__What is being asked__
Let the line containing "The width and height of the screenshot is (1024, 446)." serve as the first line of the answer and the final line of the entries as its last, with every line between copied exactly.

__Information provided__

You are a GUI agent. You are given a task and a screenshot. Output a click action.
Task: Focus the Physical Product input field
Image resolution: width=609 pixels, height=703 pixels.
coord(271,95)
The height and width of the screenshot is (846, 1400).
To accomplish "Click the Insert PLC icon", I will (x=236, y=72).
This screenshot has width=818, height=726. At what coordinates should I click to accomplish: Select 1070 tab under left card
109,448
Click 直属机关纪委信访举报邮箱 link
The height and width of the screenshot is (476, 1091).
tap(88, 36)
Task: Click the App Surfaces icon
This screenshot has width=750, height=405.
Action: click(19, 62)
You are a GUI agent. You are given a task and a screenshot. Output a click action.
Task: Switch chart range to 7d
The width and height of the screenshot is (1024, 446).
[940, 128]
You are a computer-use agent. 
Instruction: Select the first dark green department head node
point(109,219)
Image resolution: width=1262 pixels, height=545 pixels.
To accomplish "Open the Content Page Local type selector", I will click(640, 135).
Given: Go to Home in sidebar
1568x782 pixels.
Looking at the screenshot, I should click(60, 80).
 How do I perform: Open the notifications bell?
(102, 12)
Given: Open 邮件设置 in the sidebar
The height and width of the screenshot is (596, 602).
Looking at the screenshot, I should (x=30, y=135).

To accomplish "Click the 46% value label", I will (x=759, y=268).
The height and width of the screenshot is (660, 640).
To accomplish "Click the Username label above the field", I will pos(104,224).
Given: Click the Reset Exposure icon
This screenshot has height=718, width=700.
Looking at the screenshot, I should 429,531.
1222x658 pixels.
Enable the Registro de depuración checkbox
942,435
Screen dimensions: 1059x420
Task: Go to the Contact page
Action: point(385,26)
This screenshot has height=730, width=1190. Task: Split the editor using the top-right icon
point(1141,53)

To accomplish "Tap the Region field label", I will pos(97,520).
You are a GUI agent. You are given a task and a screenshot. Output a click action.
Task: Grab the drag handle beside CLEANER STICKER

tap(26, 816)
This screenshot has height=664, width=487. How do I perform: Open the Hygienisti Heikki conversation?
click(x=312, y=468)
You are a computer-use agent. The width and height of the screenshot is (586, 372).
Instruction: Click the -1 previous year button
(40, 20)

__Answer to the problem__
The width and height of the screenshot is (1024, 446).
[940, 128]
You are a computer-use agent. 
Instruction: Select the first dark green department head node
point(109,219)
Image resolution: width=1262 pixels, height=545 pixels.
To accomplish "Open the Content Page Local type selector", I will click(640, 135).
Given: Go to Home in sidebar
1568x782 pixels.
Looking at the screenshot, I should click(60, 80).
 How do I perform: Open the notifications bell?
(102, 12)
Given: Open 邮件设置 in the sidebar
The height and width of the screenshot is (596, 602).
Looking at the screenshot, I should (x=30, y=135).

To accomplish "Click the 46% value label", I will (x=759, y=268).
The height and width of the screenshot is (660, 640).
To accomplish "Click the Username label above the field", I will pos(104,224).
Given: Click the Reset Exposure icon
This screenshot has height=718, width=700.
Looking at the screenshot, I should 429,531.
1222x658 pixels.
Enable the Registro de depuración checkbox
942,435
Screen dimensions: 1059x420
Task: Go to the Contact page
Action: point(385,26)
This screenshot has height=730, width=1190. Task: Split the editor using the top-right icon
point(1141,53)

To accomplish "Tap the Region field label", I will pos(97,520).
You are a GUI agent. You are given a task and a screenshot. Output a click action.
Task: Grab the drag handle beside CLEANER STICKER

tap(26, 816)
This screenshot has height=664, width=487. How do I perform: Open the Hygienisti Heikki conversation?
click(x=312, y=468)
You are a computer-use agent. The width and height of the screenshot is (586, 372).
Instruction: Click the -1 previous year button
(40, 20)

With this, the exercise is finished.